[Records supplied]
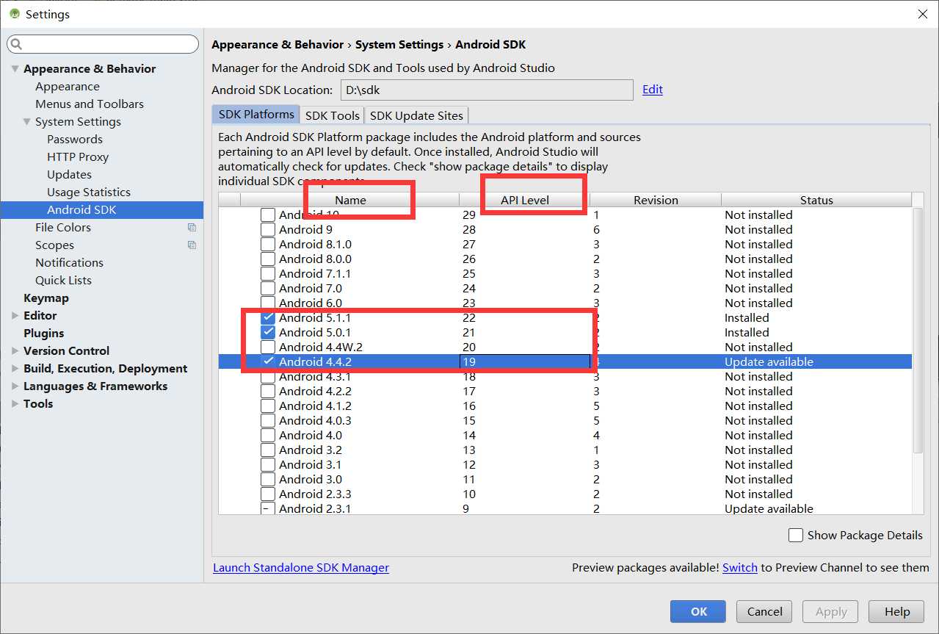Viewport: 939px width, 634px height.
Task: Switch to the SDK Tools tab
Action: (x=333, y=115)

...

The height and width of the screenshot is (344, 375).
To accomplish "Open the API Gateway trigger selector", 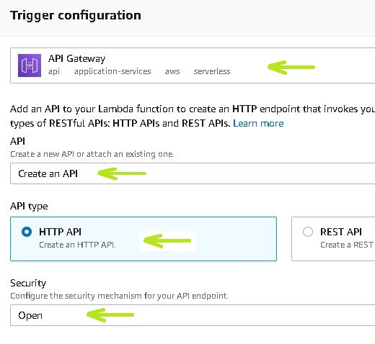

---

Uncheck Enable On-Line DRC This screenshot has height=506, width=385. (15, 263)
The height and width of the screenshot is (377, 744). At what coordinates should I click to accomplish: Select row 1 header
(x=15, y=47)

[About this exercise] Please output, exactly as written, the lines above from the one holding "The height and width of the screenshot is (344, 375)." through the one holding "the API Gateway", both included, with the pictures omitted.

[Expected output]
The height and width of the screenshot is (344, 375).
To accomplish "Open the API Gateway trigger selector", 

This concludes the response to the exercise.